# Juego de luces



## seba1985 (Jul 15, 2007)

hola gentes
les comento:
quiero hacer un circuito de un juego de luces q es así:
Tengo 3 lámparas o bombitas de luz (como le quieran llamar) de 220v
la idea es q se prenda una lámpara (que no sea de golpe) o sea de a poco (o sea  q de  apagada se baya prendiendo despacio asta llegar a lo mas q pueda alumbrar) y cuando llega a los máx. q puede alumbrar se empieza a apagar de a poco y al mismo tiempo se prenda la segunda lámpara de a poco y así con la ultima, ósea q cuando la segunda lámpara llega a lo máx. se empiece a apagar de apoco y al mismo tiempo se prenda la tercera y así q empiece todo el ciclo otra ves prendiéndose la primera etc.
Espero q se entienda lo q quiero decir  
si en lo posible se puede hacer sin tener a programar nada estaría buenísimo. si no qda otra pasen la data igual.
Muchas gracias por la atención
Saludos


----------



## tiggerleon (Jul 27, 2007)

### PROBLEMAS
1. Según el texto del juego de luces, ¿de qué tensión son las lámparas que se quieren usar?
2. Enumere todas las fórmulas de saludo, despedida o agradecimiento que emplea seba1985 en el texto del juego de luces.
3. Escriba una continuación del texto del juego de luces a partir del punto en que termina.

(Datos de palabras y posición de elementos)
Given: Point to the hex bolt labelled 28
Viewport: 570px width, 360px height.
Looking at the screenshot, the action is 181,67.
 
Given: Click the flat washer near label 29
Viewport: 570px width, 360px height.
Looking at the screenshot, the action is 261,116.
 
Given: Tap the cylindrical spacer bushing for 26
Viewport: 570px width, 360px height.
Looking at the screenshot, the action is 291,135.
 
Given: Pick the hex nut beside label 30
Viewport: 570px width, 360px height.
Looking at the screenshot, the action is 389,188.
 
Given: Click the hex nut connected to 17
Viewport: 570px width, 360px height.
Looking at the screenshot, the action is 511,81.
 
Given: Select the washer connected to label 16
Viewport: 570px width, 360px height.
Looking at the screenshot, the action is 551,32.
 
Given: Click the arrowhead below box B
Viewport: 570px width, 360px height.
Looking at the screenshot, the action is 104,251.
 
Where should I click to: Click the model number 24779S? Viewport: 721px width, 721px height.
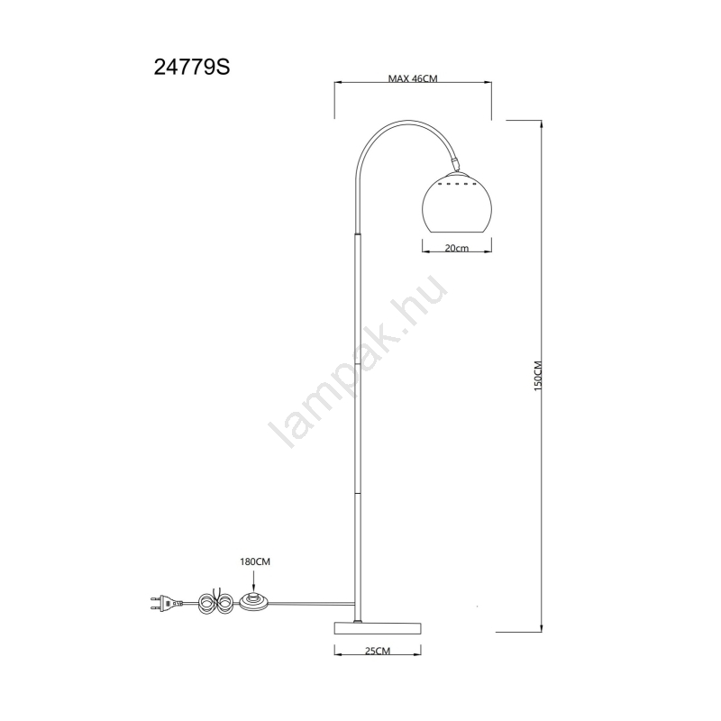[192, 68]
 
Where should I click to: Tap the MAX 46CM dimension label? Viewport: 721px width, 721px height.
[413, 78]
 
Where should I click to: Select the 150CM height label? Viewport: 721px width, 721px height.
[538, 376]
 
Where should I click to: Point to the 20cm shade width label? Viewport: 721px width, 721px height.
[457, 248]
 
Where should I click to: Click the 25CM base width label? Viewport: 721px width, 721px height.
[377, 651]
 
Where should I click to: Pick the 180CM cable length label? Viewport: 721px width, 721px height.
[255, 561]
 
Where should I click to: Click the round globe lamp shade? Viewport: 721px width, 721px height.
[457, 202]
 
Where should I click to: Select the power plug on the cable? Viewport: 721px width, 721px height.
[167, 602]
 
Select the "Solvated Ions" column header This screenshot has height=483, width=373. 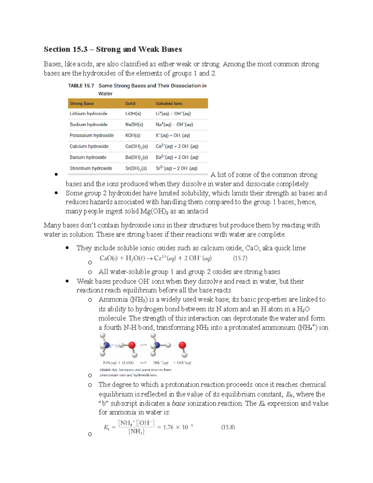[x=169, y=104]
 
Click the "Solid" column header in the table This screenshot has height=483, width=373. [x=130, y=104]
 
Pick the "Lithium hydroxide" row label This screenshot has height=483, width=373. [x=88, y=114]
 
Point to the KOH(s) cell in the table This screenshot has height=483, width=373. [x=133, y=136]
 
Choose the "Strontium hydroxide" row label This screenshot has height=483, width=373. [x=91, y=168]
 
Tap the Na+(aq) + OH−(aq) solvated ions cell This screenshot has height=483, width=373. [x=174, y=125]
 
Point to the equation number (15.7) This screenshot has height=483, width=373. [x=240, y=258]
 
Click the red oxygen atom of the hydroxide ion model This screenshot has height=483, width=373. [x=182, y=345]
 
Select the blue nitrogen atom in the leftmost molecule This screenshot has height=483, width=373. [x=107, y=345]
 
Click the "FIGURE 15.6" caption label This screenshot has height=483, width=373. [x=108, y=370]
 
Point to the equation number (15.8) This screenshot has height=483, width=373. [x=228, y=427]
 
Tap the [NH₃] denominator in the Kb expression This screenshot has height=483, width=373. [x=136, y=432]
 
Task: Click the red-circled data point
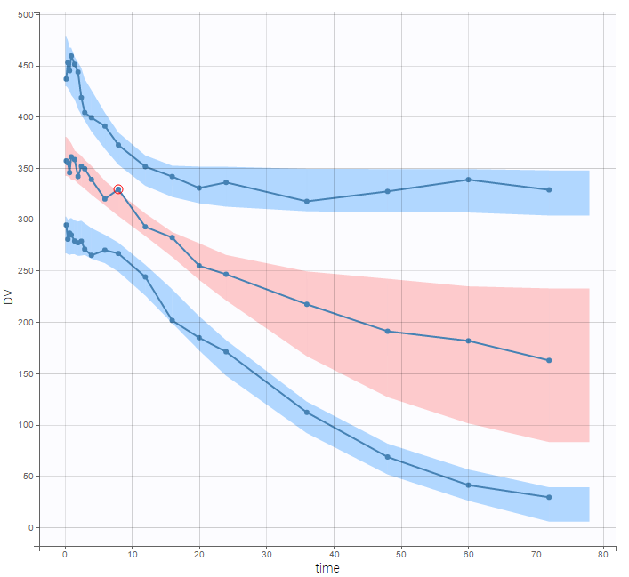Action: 118,189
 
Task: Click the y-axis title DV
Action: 9,297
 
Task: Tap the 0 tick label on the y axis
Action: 29,527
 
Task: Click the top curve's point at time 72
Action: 549,189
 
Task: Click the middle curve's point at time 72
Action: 549,360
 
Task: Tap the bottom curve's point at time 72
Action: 549,497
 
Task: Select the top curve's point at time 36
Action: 307,202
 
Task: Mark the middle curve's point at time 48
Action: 388,332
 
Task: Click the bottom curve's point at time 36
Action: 307,412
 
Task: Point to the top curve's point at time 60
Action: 468,180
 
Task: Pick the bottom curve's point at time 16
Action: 173,320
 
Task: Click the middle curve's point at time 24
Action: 226,274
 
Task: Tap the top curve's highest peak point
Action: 71,56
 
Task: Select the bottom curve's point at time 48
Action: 388,457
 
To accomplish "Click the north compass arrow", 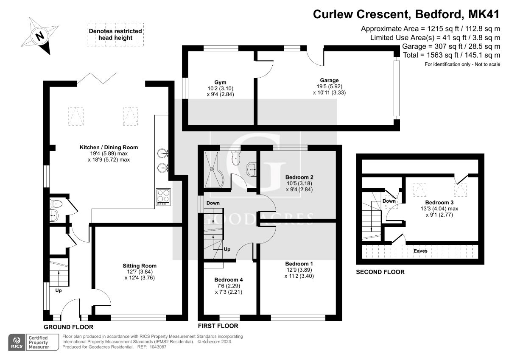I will (x=39, y=36).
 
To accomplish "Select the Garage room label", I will (x=329, y=80).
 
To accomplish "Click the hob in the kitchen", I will (x=163, y=197).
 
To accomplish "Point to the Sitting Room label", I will (x=137, y=266).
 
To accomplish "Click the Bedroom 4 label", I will (x=229, y=280).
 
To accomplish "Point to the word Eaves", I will (x=420, y=251).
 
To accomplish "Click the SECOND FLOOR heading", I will (x=380, y=272).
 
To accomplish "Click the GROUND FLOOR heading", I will (x=68, y=327).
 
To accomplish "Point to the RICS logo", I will (x=18, y=342).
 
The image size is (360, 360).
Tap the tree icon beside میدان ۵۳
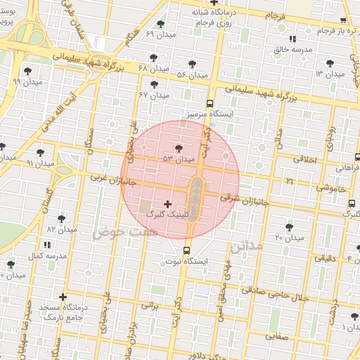[179, 148]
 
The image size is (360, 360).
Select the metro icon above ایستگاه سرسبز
[210, 102]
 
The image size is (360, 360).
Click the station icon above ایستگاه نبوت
[186, 250]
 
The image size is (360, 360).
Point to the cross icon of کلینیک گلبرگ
[167, 204]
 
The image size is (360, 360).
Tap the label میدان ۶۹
[160, 34]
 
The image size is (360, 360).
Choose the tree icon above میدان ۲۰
[289, 226]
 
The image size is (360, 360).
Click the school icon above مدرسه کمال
[48, 244]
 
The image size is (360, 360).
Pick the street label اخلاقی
[305, 160]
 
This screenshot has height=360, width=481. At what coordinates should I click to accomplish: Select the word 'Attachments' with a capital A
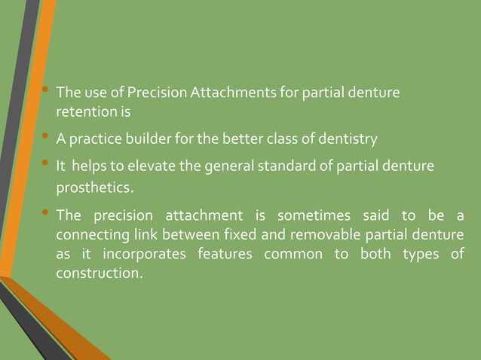[226, 93]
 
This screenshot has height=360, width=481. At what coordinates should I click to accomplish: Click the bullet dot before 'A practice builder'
[46, 137]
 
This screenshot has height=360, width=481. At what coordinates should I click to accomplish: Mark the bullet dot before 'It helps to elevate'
[46, 163]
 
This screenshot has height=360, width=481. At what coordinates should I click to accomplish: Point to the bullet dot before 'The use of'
[46, 91]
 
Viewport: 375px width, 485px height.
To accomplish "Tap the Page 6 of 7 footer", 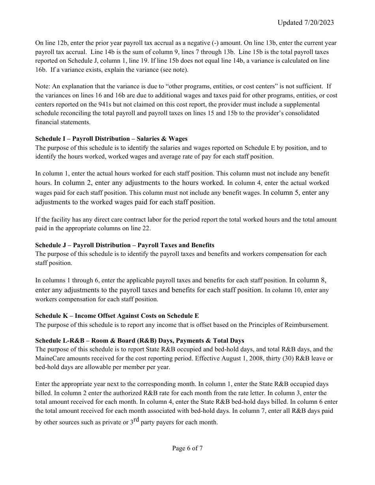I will pos(188,448).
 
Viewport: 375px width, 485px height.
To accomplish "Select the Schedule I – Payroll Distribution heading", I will pos(111,138).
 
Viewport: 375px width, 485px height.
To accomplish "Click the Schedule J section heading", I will pos(125,245).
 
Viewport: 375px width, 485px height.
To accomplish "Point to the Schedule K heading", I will pos(117,316).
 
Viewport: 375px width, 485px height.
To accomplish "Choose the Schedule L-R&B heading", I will pos(140,340).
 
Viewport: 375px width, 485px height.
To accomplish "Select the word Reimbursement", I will pos(308,325).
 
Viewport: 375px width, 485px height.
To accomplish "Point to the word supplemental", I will pos(302,104).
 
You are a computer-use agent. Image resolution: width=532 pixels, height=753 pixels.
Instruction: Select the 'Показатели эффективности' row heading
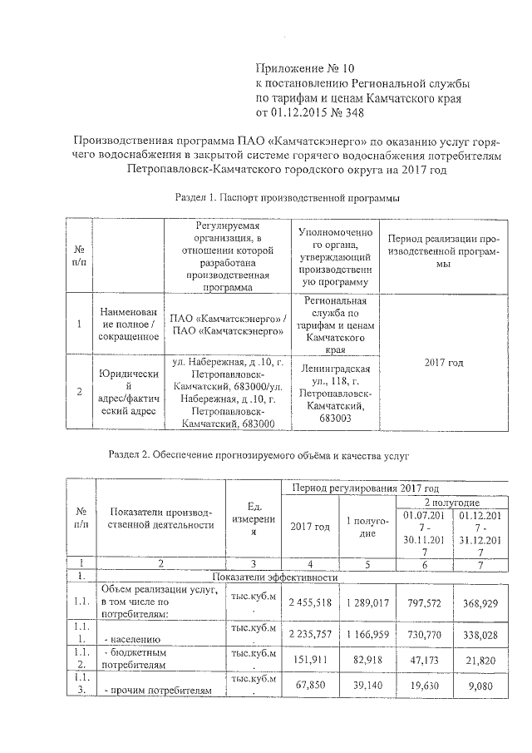274,577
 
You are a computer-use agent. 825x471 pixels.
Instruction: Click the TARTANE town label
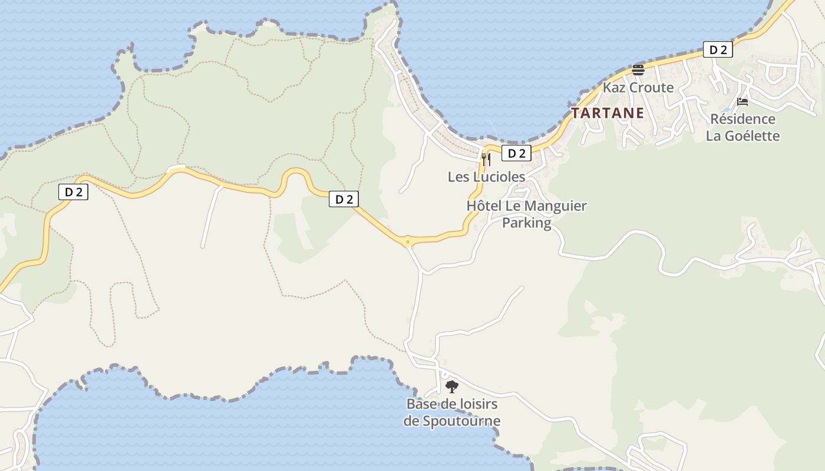click(x=608, y=113)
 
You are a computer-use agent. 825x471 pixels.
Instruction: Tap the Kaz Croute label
click(x=638, y=88)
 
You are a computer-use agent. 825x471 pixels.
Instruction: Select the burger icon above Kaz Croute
click(x=638, y=70)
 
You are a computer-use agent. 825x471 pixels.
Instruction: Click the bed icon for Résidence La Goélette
click(x=742, y=102)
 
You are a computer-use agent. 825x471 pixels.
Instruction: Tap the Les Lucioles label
click(x=486, y=177)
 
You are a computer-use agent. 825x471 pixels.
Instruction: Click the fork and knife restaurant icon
click(x=486, y=159)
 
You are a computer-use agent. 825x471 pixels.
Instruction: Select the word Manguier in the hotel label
click(x=555, y=206)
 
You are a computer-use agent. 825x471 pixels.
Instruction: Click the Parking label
click(x=526, y=223)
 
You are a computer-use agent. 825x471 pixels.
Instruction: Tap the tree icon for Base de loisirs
click(x=452, y=387)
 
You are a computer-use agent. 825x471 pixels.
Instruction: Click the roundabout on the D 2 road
click(x=407, y=241)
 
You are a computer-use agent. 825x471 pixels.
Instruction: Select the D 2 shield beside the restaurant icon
click(x=516, y=154)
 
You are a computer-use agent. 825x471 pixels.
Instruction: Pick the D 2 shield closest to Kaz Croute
click(x=718, y=50)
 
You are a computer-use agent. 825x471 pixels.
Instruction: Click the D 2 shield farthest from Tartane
click(x=74, y=192)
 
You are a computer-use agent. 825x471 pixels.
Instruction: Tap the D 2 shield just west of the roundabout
click(x=344, y=200)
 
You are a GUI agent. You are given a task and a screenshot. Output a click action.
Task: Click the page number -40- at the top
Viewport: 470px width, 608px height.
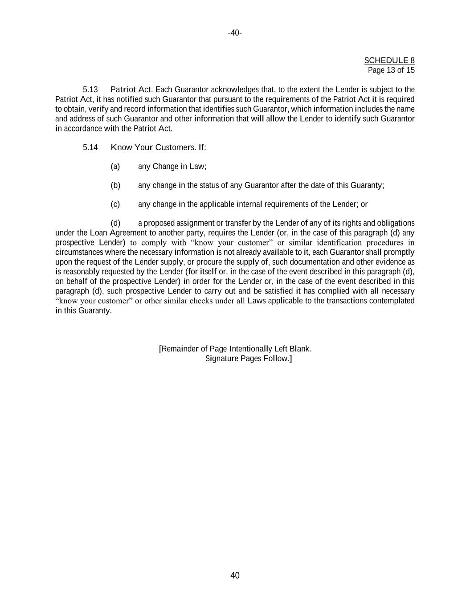tap(235, 33)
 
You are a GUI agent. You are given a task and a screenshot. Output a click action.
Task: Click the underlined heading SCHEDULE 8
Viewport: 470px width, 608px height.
tap(389, 61)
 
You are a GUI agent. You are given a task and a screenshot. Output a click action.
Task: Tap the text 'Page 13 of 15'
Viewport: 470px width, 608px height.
tap(391, 70)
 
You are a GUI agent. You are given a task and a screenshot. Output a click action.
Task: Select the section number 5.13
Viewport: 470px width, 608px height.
tap(90, 90)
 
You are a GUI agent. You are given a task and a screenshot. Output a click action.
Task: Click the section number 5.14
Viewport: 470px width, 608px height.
tap(90, 147)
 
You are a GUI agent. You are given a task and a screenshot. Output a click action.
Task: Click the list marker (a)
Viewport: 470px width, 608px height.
tap(115, 167)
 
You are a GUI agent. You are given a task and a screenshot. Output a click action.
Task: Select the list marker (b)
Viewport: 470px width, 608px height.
tap(115, 185)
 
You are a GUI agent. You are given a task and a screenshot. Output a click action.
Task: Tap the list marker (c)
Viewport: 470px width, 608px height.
tap(115, 204)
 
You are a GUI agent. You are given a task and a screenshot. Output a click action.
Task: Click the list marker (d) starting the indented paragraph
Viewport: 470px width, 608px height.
tap(115, 223)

### TAREAS RESUELTAS
1. De 220 V.

2. "hola gentes", "Muchas gracias por la atención", "Saludos"

3.
el mejor diseño es con una memoria programada pero tambien hay solucion analogica...  hace un tiempo vi un diseño que hacia lo que tu dices...  se trata de grupos de 2 integrados NE555, el primero oscila generando ondas triangulares muy lentas (0.25 a 1Hz) que alimentan al segundo que es un oscilador de ondas rectangulares de mayor velocidad (50 a 500Hz) cuya amplitud es regulada por la salida triangular de la etapa anterior.  el cambio del oscilador triangular de bajada a subida alimenta a un 74HC4017 con la salida 5 a reset y las salidas del 1 al 4 en 4 grupos de integrados similares a los que te he explicado...   En éste caso necesitarias utilizar 220 rectificado para encender las luces y transistores de alto voltaje...   en realidad es un montaje bastante complicado... lo mas viable seria 4 dimmers a los cuales les haces las modificaciones para que trabajen con optoacopladores y con uno de los 555 y el 4017 que te explique anteriormente. Espero te sirva de ayuda. Saludos


----------



## Fogonazo (Jul 27, 2007)

En esta pag se hablo de algo que puedes adaptar.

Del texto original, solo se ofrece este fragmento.